Here are some customer reviews of
Riptide
: I bought this book on Saturday afternoon and finished it Monday night. Excellent treasure hunt story. Reminded me a lot of Wilbur Smith's Seventh Scroll but not quite as good.
Childs & Preston do this style of book so well. I gulped it down in 2 bites, loving every minute of it's fast paced action "Tale". Pirates treasure, mystery illnesses, scary bad & good guys. Fun summer read.
These two authors are top-notch. After finishing Riptide I can't wait to read their next novel. Riptide is captivating! A genuine page-turner toward the end. Most of the chapters are filled with suspense. I was kept guessing till the very end!

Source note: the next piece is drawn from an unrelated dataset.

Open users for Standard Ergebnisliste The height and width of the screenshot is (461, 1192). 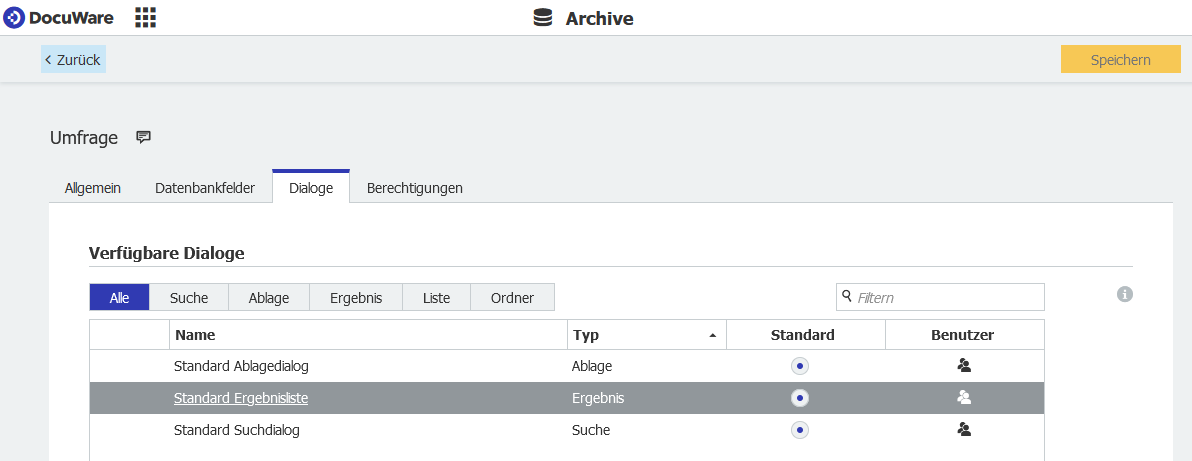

I first read Child and Preston's The Relic a few months before its horrible counterpart of a movie came out, and I decided that it was perhaps the best book I had ever read outside of Stephen King's Dark Tower Series. I bought its sequel, Reliquary, with high expectations, and I was not let down. I saw this book in the bookstore and almost bought it once, but I did not really understand the plotline at all from the synopsis, so I refrained from purchasing it at that time. I saw the hardback edition on sale in the local bookstore about a year later (I have this urge to buy just about any good book--or presumably good book--that is in hardback for my collection) and so, of course, I bought it, expecting the best from such fantastic authors. Once again, they did not let me down. Riptide is, if you can't figure it out as I could not, a story about a high-tech treasure hunt for two billion dollars worth of "Red Ned" Ockham's treasure, buried at the bottom of the lethal, ingenious piece of architecture known as the Water Pit, on the gloomy Ragged Island, off the coast of Maine. The main character and owner of Ragged Island, Dr. Malin Hatch, is not a great hero or anything, and I did not like him as much as the characters in Relic or Reliquary, but he was okay. He is approached early on by the enigmatic treasure hunter Captain Neidelman, who wants to find the Ragged Island treasure. I truly expected Neidelman to be the great savior of them all, but it does not turn out that way. They do begin the hunt, though, and it starts out nice and orderly, but chaos quickly develops, and the body count rises. Is it a curse, or is a perfectly explainable force killing these people? I won't tell you. Anyway, the characters are not very deep, and you don't really care about it when they die (well except for maybe one), but it is still a great read, and it includes some cool new weapons (however unbelievable it might seem for some of them, such as explosive harpoons on the command ship). I would recommend this book to just about anyone.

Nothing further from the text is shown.